The computational cost of large size (e.g., 64-point) transforms is further

reduced by zeroing out all the coefficients except the following two cases:

1. The top-left 32×32 quadrant for 64×64/64×32/32×64 DCT_DCT hybrid transforms

2. The left 32×16 area for 64×16 and top 16×32 for16×64 DCT_DCT hybrid transforms.

Both the DCT-2 and ADST (DST-4, DST-7) are implemented using butterfly structure

[1], which included multiple stages of butterfly operations. Each butterfly

operations can be calculated in parallel and different stages are cascaded in a

sequential order.

## Quantization

Quantization of transform coefficients may apply different quantization step

size for DC and AC transform coefficients, and different quantization step size

for luma and chroma transform coefficients. To specify the quantization step

size, in the frame header, a _**base_q_idx**_ syntax element is first signalled,

which is a 8-bit fixed length code specifying the quantization step size for

luma AC coefficients. The valid range of _**base_q_idx**_ is [0, 255].

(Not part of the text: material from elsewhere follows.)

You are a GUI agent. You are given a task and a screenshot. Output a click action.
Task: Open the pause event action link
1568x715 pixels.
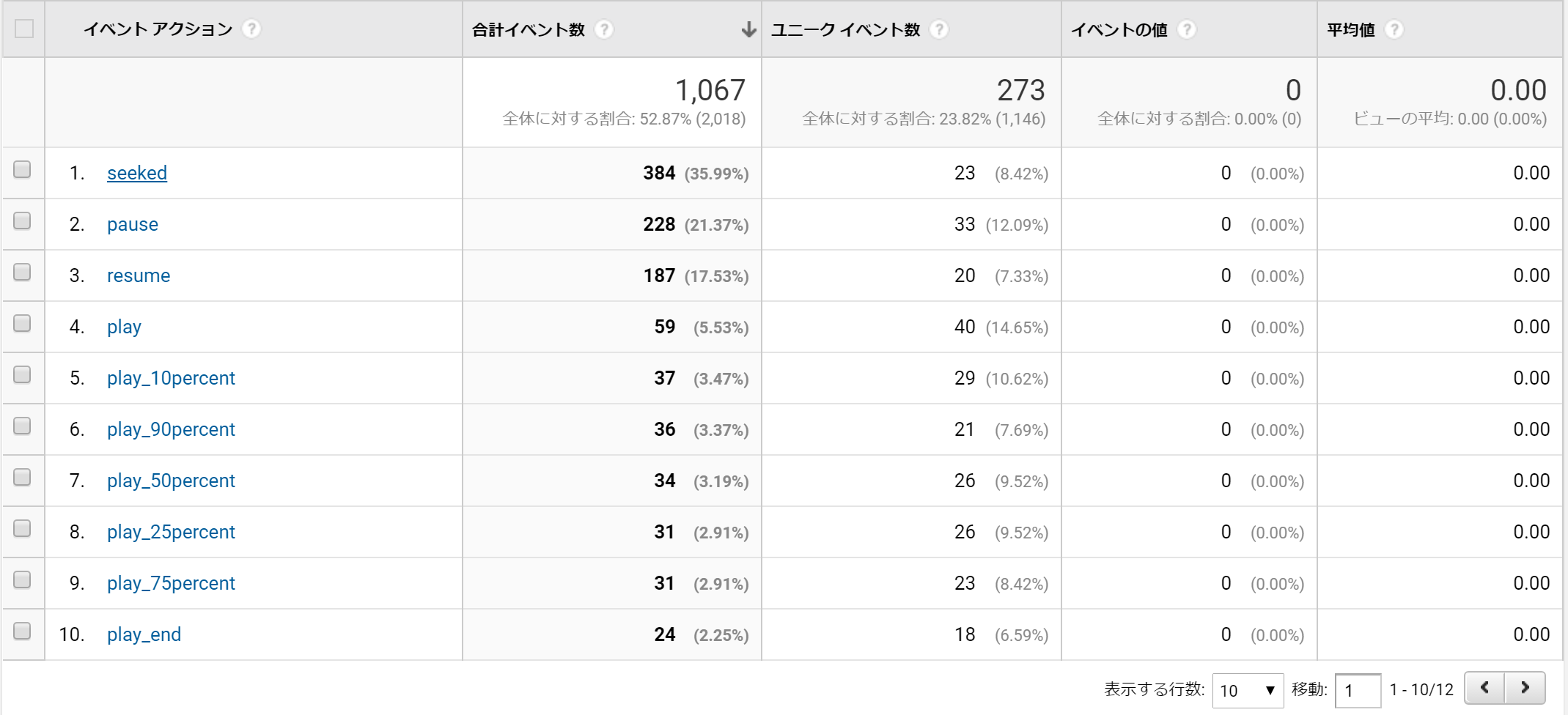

After that, the delta value relative to base_q_idx for Luma DC coefficients,

indicated as DeltaQYDc is further signalled. Furthermore, if there are more than

one color plane, then a flag _**diff_uv_delta**_ is signaled to indicate whether

Cb and Cr color components apply different quantization index values. If

_**diff_uv_delta**_ is signalled as 0, then only the delta values relative to

base_q_idx for chroma DC coefficients (indicated as DeltaQUDc) and AC

coefficients (indicated as DeltaQUAc) are signalled. Otherwise, the delta values

relative to base_q_idx for both the Cb and Cr DC coefficients (indicated as

DeltaQUDc and DeltaQVDc) and AC coefficients (indicated as DeltaQUAc and

DeltaQVAc) are signalled.

The above decoded DeltaQYDc, DeltaQUAc, DeltaQUDc, DeltaQVAc and DeltaQVDc are

added to _base_q_idx_ to derive the quantization indices. Then these

quantization indices are further mapped to quantization step size according to

two tables. For DC coefficients, the mapping from quantization index to

quantization step size for 8-bit, 10-bit and 12-bit internal bit depth is

specified by a lookup table Dc_Qlookup[3][256], and the mapping from

quantization index to quantization step size for 8-bit, 10-bit and 12-bit is

specified by a lookup table Ac_Qlookup[3][256].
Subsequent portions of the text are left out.